I often use web scraping code, of which the below is an example snippet, for looking at technology as part of an IT Assessment, Due Diligence or Review. For this post, I am assuming that the latest stable version of php and curl are installed and working. Below is some generic web scraping code that works well for most web sites.
I generally grab all of the text on the page and then sort through it.
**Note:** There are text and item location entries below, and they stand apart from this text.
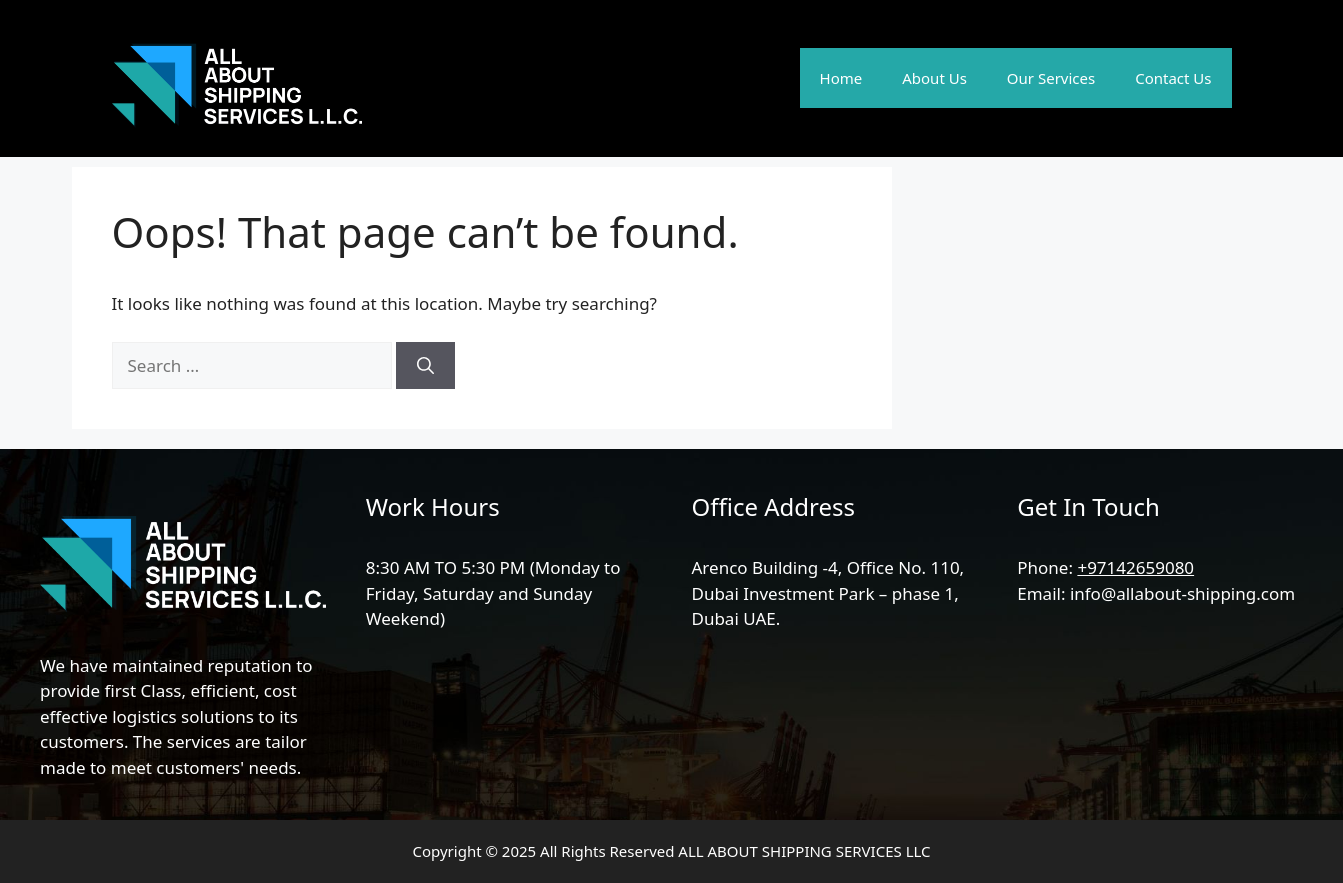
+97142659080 (1135, 567)
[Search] (425, 366)
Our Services (1051, 78)
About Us (934, 78)
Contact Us (1173, 78)
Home (841, 78)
Once I have worked out what I want to keep then I discard the raw data.
# $target is set to whatever web page url I am looking to scrape. I can update it so that if it finds Next or page 2 etc then it will cycle around again.
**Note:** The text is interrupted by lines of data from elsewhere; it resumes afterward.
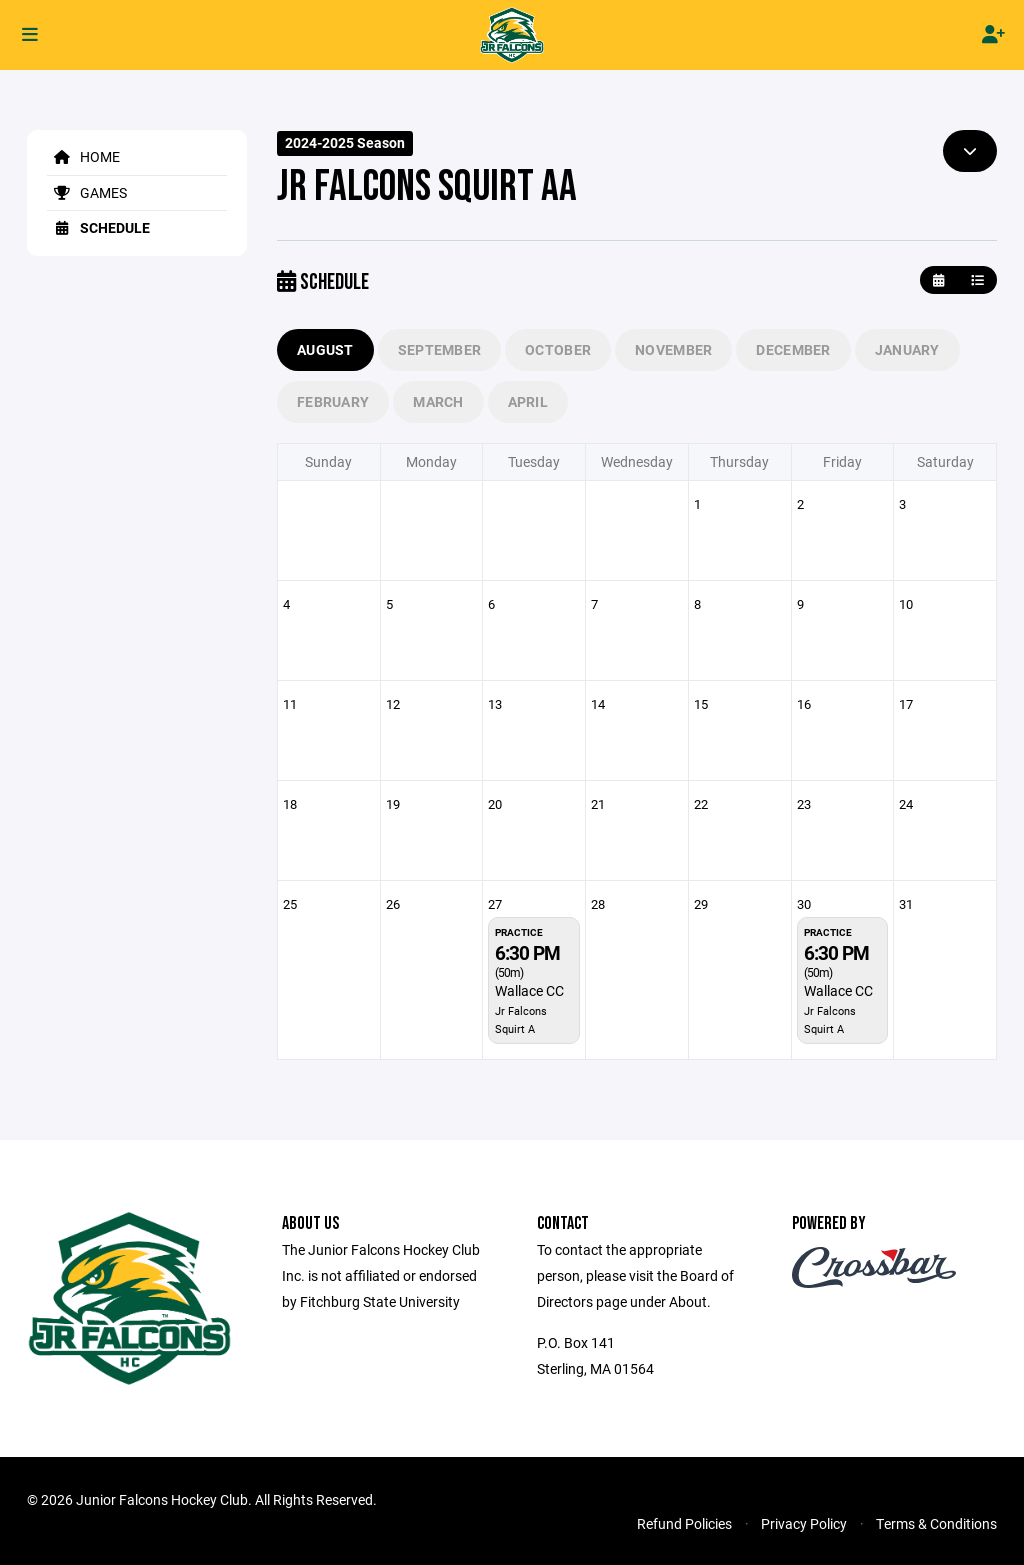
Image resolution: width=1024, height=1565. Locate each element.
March (438, 401)
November (673, 349)
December (793, 349)
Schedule (98, 227)
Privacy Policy (804, 1523)
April (528, 401)
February (333, 401)
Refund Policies (684, 1523)
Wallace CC (529, 990)
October (558, 349)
$user_agent = 'Mozilla/5.0 (X11; Linux x86_64) AppleWebKit/537.36';
$proxy = "127.0.0.1";
$port = "9050";
$ckfile = tempnam ("/home/pgroom", "targetwebpagecookie.txt");
$ch = curl_init($target);
curl_setopt($ch, CURLOPT_USERAGENT, $user_agent);
curl_setopt($ch, CURLOPT_URL, $target);
curl_setopt($ch, CURLOPT_CONNECTTIMEOUT, $timeout);
curl_setopt($ch, CURLOPT_FAILONERROR, TRUE);
curl_setopt($ch, CURLOPT_FOLLOWLOCATION, TRUE);
curl_setopt($ch, CURLOPT_MAXREDIRS, 4);
curl_setopt($ch, CURLOPT_COOKIESESSION, TRUE);
curl_setopt($ch, CURLOPT_COOKIEJAR, $ckfile);
curl_setopt($ch, CURLOPT_RETURNTRANSFER, TRUE);
curl_setopt($ch, CURLOPT_ENCODING, "");
# curl_setopt($c, CURLOPT_VERBOSE, TRUE);
curl_setopt($ch, CURLOPT_SSL_VERIFYHOST, FALSE);
curl_setopt($ch, CURLOPT_SSL_VERIFYPEER, FALSE);
# curl_setopt($ch, CURLOPT_PROXYTYPE, 7);
# curl_setopt($ch, CURLOPT_PROXY, $proxy.':'.$port);
$initpage = curl_exec($ch);
$curl_errno = curl_errno($ch);
$curl_error = curl_error($ch);
curl_close($ch);
if ($curl_errno > 0)
{
print "\nCurl error:".$curl_error;
}